## SELECTED EXCERPT

It's the way some entities deal with it for political reasons that screws
everything up and leads to huge public distrust and poisoning of discourse.

The Coronavirus talk points are clear and to be adhered to. While I agree with
the majority of the talk points (wear a mask etc.) I find it highly suspicious
how some things evolved and changed over time.

Before April 7th, apparently no research existed in the world which proved
that even simple textile masks are highly efficient at reducing transmission
of viruses like SARS-CoV-2 simply because they reduce droplets you spread. The
virus needs droplets so its own size is irrelevant and the only leftover thing
to check are fine aerosols which outside of artificial conditions rarely
occur.

Then suddenly, mask was everything as if somebody flipped a switch. People
somewhere came together to flip the rhetoric which means that at some point,
regarding the masks, it wasn't science-based but messages of control. Yea,
maybe the mask supply was to be protected for medical personnel. Ok. But
spreading the message that masks are not required is the wrong way to go about
it.

Case in point:

> By contrast, surgical masks — those cheap, disposable, gauzy masks that
> often come in blue or green — are less uncomfortable. But Schaffner says the
> scientific evidence that "there might be a benefit for people in the
> community wearing [surgical] face masks is _very, very meager_. The general
> sense is perhaps, but they're certainly not an absolute protection." In
> other words, they do provide some benefit but they're far from foolproof.

(Data drawn from a collection)
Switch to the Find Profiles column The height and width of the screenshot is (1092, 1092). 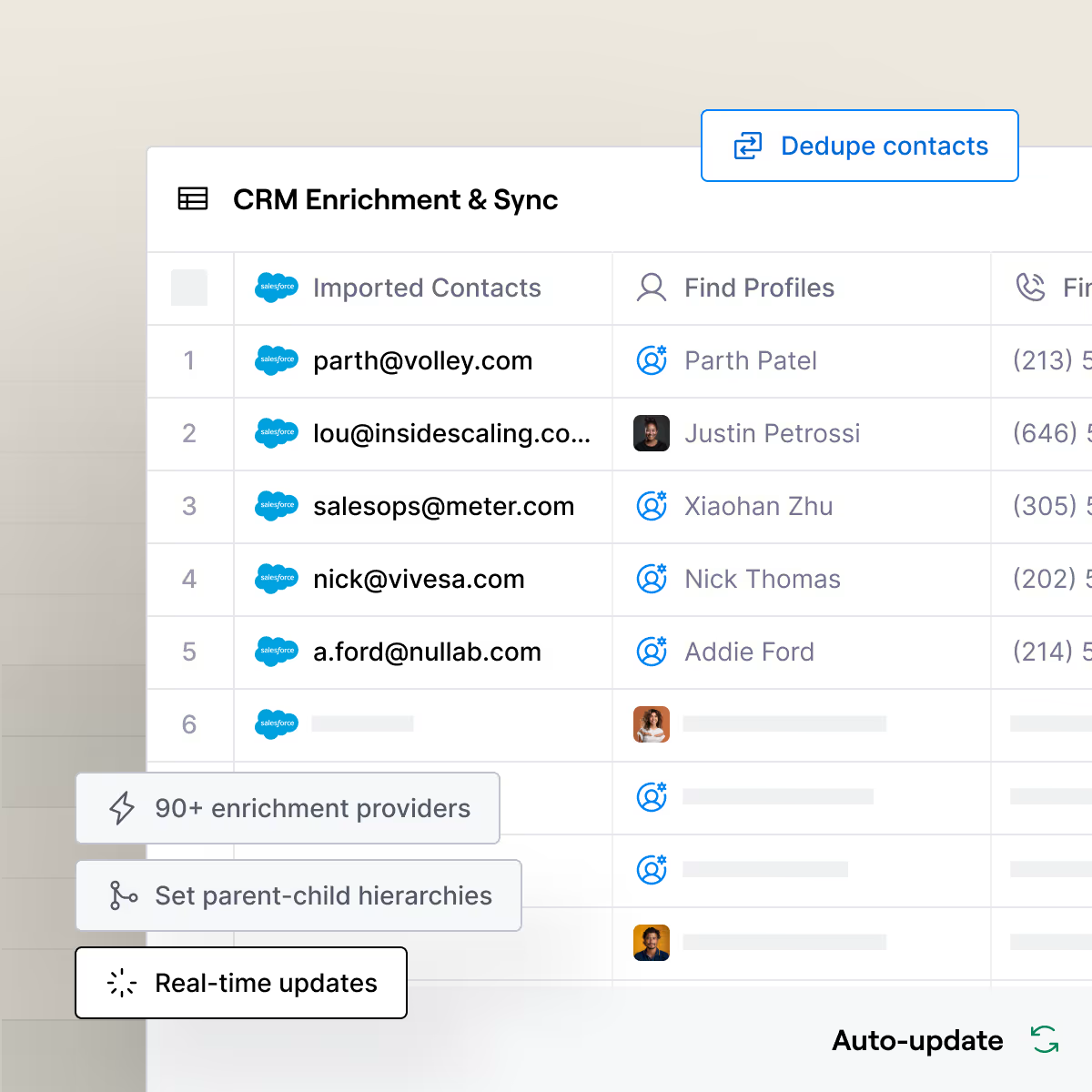(759, 288)
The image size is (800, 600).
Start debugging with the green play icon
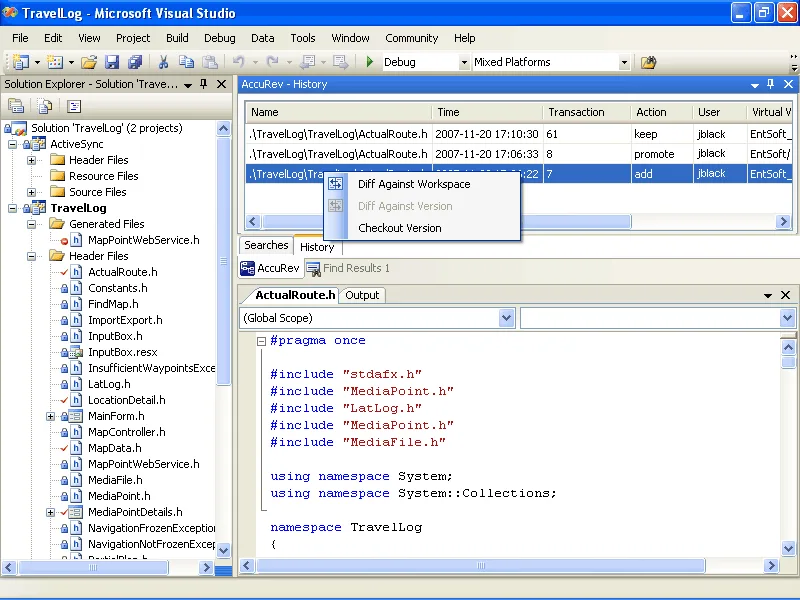click(370, 62)
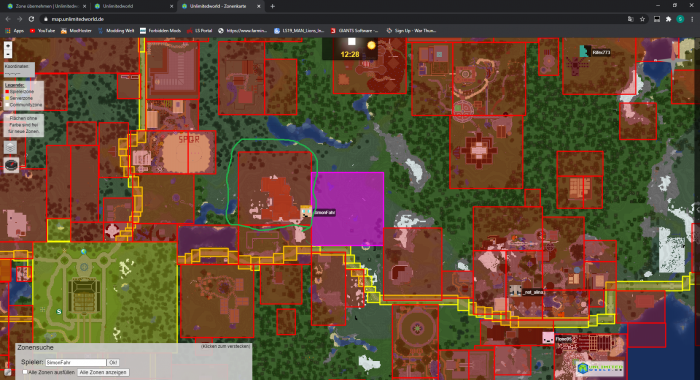Open a new browser tab with plus
The height and width of the screenshot is (380, 700).
pyautogui.click(x=272, y=6)
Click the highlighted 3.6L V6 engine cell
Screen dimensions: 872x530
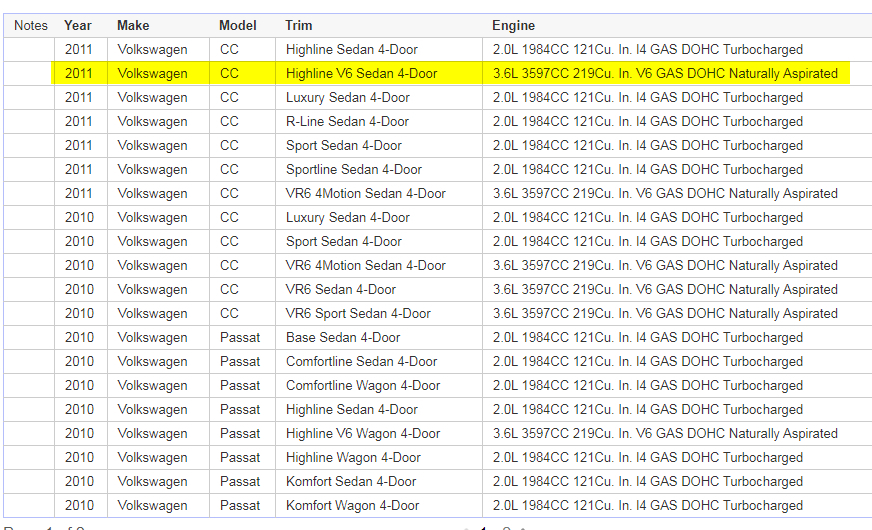pyautogui.click(x=665, y=73)
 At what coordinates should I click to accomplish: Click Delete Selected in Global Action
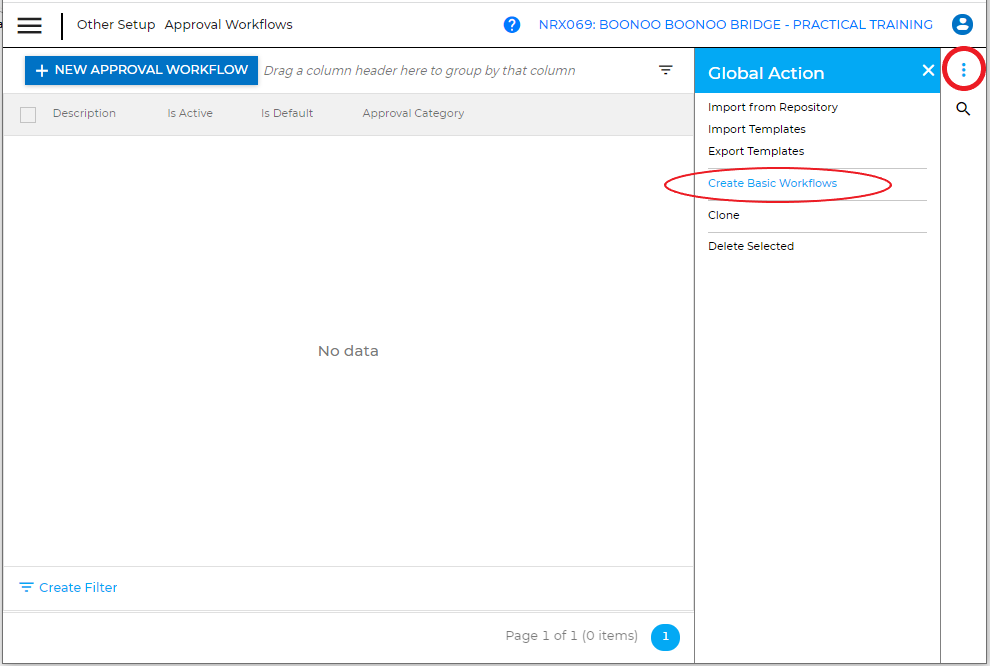click(750, 246)
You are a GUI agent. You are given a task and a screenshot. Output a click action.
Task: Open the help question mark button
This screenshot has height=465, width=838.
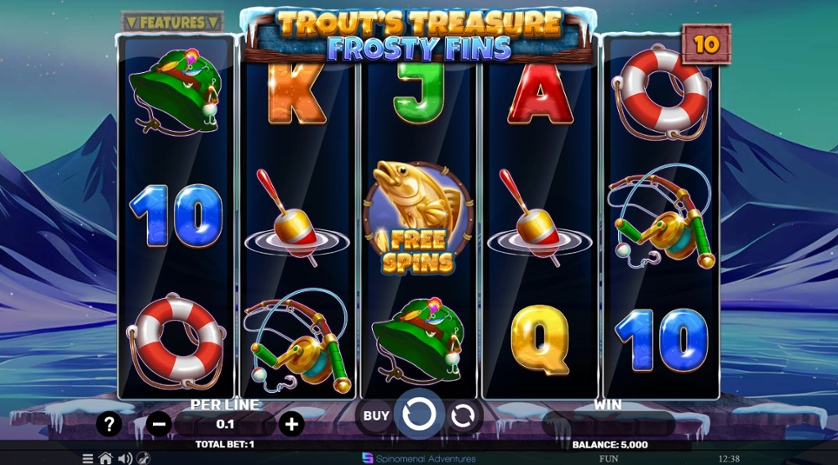tap(109, 424)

## BRIEF
Extend the forum comment on coronavirus mask messaging, beginning right after its final sentence.

## RESULT OF THIS EXERCISE
> [1]

This is NPR! It's January 29th, 2020 and they spread the message that simple
disposable surgical masks have VERY VERY MEAGER BENEFIT. I can only say: what
the fuck?! Why?

This reads as if masks are not _really_ helping so forget them anyways. As
opposed to: there is significant reduction in transmission, even if not 100%,
so wear them!

But research has long since existed proving effectiveness of surgical masks
spreading airborne pathogens [2, 2013!]. It was abundantly clear that they
help. But WHO and media told us a different story. RKI in Germany lied as well
until early April.

[1]
[https://www.npr.org/sections/goatsandsoda/2020/01/29/8005317...](https://www.npr.org/sections/goatsandsoda/2020/01/29/800531753/face-
masks-what-doctors-say-about-their-role-in-containing-
coronavirus?t=1600164447562)

[2]
[https://journals.plos.org/plospathogens/article?id=10.1371/j...](https://journals.plos.org/plospathogens/article?id=10.1371/journal.ppat.1003205)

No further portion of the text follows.